__EXERCISE REQUIREMENTS__
Can you copy out, with every character unchanged, the lines running from the one containing "Click the Java" through the one containing "click(31, 56)", both included?

__THE RECORDS__
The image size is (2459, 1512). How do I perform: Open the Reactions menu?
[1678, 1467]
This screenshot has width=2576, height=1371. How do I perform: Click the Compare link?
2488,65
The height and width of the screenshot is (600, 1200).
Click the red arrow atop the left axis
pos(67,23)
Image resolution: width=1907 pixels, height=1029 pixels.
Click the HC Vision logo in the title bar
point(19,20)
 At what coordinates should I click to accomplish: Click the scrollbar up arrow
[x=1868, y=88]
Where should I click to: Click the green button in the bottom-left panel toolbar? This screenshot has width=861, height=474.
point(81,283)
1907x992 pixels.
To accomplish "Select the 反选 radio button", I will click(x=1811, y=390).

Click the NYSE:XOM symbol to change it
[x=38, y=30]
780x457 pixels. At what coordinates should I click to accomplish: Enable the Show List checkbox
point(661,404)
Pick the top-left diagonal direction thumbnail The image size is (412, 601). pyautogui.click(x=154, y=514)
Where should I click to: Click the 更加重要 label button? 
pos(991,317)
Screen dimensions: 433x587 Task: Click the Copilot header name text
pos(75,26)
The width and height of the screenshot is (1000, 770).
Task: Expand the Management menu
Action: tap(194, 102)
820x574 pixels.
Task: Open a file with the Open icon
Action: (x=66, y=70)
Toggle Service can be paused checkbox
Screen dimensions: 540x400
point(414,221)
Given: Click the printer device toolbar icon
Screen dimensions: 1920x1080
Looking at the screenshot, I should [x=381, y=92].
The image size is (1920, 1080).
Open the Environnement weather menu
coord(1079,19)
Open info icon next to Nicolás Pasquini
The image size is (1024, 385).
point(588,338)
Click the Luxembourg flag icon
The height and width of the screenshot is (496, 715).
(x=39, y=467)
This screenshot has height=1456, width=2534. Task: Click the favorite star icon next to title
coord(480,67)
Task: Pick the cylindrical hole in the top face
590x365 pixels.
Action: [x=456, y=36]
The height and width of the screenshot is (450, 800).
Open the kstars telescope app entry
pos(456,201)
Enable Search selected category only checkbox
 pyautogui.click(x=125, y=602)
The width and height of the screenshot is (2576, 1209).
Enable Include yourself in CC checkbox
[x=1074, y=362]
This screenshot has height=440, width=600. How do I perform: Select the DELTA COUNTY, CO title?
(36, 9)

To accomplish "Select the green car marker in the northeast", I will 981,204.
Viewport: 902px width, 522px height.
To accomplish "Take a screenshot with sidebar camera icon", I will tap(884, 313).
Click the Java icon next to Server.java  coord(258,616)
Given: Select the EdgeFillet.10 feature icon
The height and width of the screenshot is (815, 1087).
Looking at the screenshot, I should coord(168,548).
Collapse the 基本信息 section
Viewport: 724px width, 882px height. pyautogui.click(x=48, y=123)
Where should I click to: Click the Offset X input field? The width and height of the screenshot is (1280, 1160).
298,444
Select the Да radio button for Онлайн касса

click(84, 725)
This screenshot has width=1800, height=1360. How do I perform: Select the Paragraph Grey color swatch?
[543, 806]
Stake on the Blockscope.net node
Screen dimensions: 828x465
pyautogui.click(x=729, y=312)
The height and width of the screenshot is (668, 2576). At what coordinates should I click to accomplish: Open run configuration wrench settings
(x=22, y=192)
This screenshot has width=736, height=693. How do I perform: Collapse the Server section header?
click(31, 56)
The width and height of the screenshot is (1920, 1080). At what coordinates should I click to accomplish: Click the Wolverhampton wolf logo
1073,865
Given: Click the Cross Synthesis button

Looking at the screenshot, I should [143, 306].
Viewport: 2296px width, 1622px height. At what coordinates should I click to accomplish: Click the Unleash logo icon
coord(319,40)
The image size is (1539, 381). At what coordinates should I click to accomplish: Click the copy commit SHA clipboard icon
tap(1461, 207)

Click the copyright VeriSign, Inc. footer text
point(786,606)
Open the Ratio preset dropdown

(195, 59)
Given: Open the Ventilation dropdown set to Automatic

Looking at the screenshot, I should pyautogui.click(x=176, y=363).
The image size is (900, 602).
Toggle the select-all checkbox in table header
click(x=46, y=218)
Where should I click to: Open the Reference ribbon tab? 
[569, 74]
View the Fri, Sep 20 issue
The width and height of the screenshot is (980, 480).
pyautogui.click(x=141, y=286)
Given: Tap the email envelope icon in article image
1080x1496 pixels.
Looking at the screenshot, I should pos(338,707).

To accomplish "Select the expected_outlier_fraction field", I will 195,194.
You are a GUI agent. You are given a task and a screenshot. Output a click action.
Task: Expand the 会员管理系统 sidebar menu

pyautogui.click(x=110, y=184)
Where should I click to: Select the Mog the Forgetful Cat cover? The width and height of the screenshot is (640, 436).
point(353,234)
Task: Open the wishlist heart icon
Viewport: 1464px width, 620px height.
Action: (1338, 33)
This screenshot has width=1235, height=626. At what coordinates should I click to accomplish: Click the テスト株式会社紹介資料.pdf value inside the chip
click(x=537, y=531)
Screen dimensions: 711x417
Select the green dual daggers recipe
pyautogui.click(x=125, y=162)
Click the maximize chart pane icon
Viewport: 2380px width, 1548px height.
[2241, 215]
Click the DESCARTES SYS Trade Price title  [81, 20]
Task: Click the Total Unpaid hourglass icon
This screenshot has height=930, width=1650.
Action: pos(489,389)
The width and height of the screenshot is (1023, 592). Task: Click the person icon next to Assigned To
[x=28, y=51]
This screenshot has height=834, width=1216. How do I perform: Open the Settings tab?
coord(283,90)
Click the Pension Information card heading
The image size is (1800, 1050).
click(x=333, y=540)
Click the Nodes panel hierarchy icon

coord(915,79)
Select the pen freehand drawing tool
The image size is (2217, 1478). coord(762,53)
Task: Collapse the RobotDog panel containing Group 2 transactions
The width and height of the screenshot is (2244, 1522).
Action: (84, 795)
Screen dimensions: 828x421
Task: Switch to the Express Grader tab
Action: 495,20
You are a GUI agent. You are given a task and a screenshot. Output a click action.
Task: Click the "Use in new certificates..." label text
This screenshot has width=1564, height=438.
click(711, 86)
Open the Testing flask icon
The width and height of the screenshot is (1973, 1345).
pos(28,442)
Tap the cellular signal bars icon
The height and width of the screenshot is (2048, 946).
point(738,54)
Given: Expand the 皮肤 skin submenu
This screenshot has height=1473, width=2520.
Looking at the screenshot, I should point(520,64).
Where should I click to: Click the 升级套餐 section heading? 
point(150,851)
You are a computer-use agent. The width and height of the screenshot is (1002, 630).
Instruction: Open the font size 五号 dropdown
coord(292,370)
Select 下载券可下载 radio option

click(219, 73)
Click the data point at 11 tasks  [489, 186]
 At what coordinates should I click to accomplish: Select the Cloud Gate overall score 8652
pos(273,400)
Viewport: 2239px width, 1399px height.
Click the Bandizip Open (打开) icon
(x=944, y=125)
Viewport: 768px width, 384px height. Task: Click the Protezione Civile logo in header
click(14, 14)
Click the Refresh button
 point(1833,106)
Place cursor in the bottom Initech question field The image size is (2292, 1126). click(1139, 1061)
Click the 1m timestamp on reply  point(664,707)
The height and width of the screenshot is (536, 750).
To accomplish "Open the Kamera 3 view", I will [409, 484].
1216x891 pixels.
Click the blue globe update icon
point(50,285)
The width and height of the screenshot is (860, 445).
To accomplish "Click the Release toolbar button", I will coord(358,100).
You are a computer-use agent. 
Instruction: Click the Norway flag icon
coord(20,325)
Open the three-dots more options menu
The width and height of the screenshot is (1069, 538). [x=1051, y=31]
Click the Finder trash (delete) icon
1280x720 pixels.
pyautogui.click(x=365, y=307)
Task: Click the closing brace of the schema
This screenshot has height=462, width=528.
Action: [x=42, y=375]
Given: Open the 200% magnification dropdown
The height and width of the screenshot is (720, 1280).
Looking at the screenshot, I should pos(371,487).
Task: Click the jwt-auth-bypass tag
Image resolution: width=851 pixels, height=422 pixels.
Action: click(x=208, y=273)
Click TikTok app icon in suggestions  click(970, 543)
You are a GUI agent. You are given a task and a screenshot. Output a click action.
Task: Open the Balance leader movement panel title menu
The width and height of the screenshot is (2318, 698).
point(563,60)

__RESPONSE FOR THIS EXERCISE__
Click the Java icon next to Server.java  coord(258,616)
Given: Select the EdgeFillet.10 feature icon
The height and width of the screenshot is (815, 1087).
Looking at the screenshot, I should coord(168,548).
Collapse the 基本信息 section
Viewport: 724px width, 882px height. pyautogui.click(x=48, y=123)
Where should I click to: Click the Offset X input field? The width and height of the screenshot is (1280, 1160).
298,444
Select the Да radio button for Онлайн касса

click(84, 725)
This screenshot has width=1800, height=1360. How do I perform: Select the Paragraph Grey color swatch?
[543, 806]
Stake on the Blockscope.net node
Screen dimensions: 828x465
pyautogui.click(x=729, y=312)
The height and width of the screenshot is (668, 2576). At what coordinates should I click to accomplish: Open run configuration wrench settings
(x=22, y=192)
This screenshot has width=736, height=693. How do I perform: Collapse the Server section header?
click(31, 56)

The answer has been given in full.